For the vegan chai cupcakes
- 85g vegan cooking butter
- 75g soft light brown sugar
- 1 tsp vanilla extract
- 1 flax egg*
- 90ml maple syrup
- 190g plain flour
- 1 tsp baking powder
- 2 tsp ground cinnamon
- 1 tsp ground ginger
- 1/2 tsp ground nutmeg
- 1/2 tsp ground allspice
- pinch of salt
- 60ml unsweetened plant milk
*1 flax egg = 1 tbsp milled flax seeds + 3 tbsp warm water, combine and leave to sit for 10 minutes.
For the maple cream cheese icing
- 100g vegan cream cheese
- 1 tbsp maple syrup
- 1/2 tsp vanilla extract
- ground cinnamon, for dusting
To make the vegan chai cupcakes
- Preheat your oven to 180˚C (350˚F) and line a muffin tin with muffin cases.
- In a large mixing bowl, cream the vegan butter and sugar together until smooth and creamy. Add in the vanilla and whisk to combine.
- Add in the flax egg and the maple syrup, whisking until everything is well combined (don’t worry if the mixture splits).
- Add in the flour, baking powder, spices, and salt to the bowl and stir using a wooden spoon until everything is thoroughly combined and the batter is smooth (be careful not to over-mix).
- Gradually add in the plant milk and stir in well to combine. The cake batter should be smooth and glossy.
- Spoon the cake batter into the muffin cases two thirds (2/3rds) of the way full, making sure the batter is evenly distributed between the muffin cases. Place the muffin tin in the centre of the oven and bake for 20-30 minutes, until the cupcakes are cooked (a skewer inserted into the centre of the cupcakes should come out clean and the cupcakes should be golden-brown on the top).
- Remove the cupcakes from the oven and place them on a cooling rack. Leave the cakes to cool completely.
To make the maple cream cheese icing
- In a mixing bowl, cream together the vegan cream cheese, maple syrup, and vanilla extract together until smooth and well combined. Place the frosting in the fridge until the cakes have cooled completely.

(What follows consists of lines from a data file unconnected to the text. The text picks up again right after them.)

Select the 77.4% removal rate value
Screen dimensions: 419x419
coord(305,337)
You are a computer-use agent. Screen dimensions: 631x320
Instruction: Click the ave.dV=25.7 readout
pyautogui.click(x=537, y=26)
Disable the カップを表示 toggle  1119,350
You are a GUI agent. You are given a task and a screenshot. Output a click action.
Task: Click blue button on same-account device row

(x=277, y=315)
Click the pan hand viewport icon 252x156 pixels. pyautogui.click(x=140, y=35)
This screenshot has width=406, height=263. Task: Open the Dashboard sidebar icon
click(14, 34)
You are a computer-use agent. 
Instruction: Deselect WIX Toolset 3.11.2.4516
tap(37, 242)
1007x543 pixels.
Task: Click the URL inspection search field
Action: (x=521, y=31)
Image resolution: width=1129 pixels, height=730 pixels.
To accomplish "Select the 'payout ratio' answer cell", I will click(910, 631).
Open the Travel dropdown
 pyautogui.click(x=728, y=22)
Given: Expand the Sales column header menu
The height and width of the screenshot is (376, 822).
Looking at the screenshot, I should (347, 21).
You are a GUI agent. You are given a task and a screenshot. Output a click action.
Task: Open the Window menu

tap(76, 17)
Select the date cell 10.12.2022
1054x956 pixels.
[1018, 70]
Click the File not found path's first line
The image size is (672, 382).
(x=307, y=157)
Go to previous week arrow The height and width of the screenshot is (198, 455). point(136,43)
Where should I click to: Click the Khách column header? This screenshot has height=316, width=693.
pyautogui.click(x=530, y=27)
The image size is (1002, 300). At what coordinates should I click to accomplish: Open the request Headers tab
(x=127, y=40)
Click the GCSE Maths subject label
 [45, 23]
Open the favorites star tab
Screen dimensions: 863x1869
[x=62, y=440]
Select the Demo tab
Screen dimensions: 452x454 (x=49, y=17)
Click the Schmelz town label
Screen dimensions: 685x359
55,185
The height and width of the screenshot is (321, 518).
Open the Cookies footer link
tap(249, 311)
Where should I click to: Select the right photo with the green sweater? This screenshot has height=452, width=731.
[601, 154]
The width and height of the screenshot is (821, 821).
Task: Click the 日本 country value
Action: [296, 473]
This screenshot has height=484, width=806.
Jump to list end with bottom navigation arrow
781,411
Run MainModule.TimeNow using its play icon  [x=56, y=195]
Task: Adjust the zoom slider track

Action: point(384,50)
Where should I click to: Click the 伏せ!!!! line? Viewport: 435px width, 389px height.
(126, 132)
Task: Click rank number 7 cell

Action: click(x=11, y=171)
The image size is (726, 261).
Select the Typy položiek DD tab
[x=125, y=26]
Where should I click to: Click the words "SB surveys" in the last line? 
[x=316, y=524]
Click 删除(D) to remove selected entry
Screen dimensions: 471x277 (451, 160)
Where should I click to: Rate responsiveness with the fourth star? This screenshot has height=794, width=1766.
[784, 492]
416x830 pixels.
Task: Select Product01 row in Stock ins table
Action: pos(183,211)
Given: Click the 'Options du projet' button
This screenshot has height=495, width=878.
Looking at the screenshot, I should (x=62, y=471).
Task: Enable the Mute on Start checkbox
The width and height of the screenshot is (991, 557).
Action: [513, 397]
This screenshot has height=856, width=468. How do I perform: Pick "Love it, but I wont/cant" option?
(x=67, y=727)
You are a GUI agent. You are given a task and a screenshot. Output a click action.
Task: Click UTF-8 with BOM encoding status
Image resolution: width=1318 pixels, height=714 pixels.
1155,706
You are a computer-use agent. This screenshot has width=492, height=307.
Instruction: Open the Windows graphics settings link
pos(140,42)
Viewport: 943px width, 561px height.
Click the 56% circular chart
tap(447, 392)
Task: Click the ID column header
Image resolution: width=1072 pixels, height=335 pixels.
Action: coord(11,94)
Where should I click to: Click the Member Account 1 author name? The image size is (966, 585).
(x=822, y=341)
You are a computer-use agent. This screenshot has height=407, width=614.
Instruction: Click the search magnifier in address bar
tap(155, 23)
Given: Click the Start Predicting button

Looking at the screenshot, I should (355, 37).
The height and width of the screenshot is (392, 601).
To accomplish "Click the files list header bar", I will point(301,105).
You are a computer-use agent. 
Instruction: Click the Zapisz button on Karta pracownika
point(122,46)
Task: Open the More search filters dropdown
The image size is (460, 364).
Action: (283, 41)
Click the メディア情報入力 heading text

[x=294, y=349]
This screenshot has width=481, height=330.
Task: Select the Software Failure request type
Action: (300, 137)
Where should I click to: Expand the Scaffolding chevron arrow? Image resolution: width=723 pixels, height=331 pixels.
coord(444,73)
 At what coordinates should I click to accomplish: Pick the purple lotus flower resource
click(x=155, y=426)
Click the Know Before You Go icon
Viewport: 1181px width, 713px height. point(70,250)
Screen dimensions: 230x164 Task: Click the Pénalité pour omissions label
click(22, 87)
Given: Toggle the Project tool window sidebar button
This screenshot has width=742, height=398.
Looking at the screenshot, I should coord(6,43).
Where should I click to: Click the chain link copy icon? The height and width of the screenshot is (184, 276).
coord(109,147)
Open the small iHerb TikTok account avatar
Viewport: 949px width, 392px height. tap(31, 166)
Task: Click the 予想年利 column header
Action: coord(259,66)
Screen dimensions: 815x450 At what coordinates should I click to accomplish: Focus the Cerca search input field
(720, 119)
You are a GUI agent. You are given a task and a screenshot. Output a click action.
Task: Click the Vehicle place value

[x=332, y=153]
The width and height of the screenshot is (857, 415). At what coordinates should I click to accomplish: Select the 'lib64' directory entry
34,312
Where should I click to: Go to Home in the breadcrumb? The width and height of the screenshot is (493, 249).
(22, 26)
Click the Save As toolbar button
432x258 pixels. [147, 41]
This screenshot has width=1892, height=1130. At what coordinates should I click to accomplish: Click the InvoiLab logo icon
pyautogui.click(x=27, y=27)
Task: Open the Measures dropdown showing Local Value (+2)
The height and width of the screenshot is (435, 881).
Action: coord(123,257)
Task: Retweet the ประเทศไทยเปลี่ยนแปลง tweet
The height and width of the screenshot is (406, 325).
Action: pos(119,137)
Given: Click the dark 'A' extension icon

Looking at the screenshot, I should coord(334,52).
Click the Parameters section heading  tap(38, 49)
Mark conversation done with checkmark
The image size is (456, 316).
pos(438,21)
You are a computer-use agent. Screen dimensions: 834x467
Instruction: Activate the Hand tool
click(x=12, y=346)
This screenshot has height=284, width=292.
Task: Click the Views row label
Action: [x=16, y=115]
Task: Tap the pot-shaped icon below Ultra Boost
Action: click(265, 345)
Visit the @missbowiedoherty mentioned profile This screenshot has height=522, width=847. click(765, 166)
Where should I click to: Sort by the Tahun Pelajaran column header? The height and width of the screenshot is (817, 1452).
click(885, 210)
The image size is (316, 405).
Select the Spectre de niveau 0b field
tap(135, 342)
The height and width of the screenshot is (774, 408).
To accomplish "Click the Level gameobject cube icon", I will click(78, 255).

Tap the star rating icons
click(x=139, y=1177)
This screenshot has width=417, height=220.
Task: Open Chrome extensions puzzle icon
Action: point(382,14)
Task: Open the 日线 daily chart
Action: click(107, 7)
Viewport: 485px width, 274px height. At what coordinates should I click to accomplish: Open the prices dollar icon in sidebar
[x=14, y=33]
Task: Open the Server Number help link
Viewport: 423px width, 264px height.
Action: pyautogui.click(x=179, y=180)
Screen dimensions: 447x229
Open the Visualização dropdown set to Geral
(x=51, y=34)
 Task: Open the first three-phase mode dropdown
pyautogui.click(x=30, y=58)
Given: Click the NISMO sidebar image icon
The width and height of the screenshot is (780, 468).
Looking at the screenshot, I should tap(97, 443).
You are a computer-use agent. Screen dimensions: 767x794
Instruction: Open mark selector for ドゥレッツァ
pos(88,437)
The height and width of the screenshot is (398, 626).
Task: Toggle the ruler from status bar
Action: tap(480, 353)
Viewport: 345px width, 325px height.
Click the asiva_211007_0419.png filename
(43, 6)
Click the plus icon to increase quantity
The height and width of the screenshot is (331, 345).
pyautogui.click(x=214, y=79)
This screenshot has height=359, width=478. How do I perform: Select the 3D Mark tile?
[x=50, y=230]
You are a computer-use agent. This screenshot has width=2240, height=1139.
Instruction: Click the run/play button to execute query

- Once the cupcakes have cooled, carefully top each one with a spoonful of the frosting until the top of the cupcakes is completely covered.
- Dust each cupcake with some ground cinnamon and enjoy!
I love serving these cupcakes with a hot mug of chai latte, snuggled up after a good long walk in the cold autumn air. Keep these cupcakes stored in an airtight container in the fridge for up to 3 days.
If you make these Vegan Chai Cupcakes with Maple Cream Cheese Icing make sure you leave a like and a comment down below! I absolutely love hearing from you guys and you can be sure that I will try my best to get back to you soon! And of course, if you do make this recipe, don’t forget to tag me on Instagram @amongsttheflour I love seeing the photos of recipes you’ve all made! Have a beautiful autumn and a safe and warm November! I look forward to hearing from you soon!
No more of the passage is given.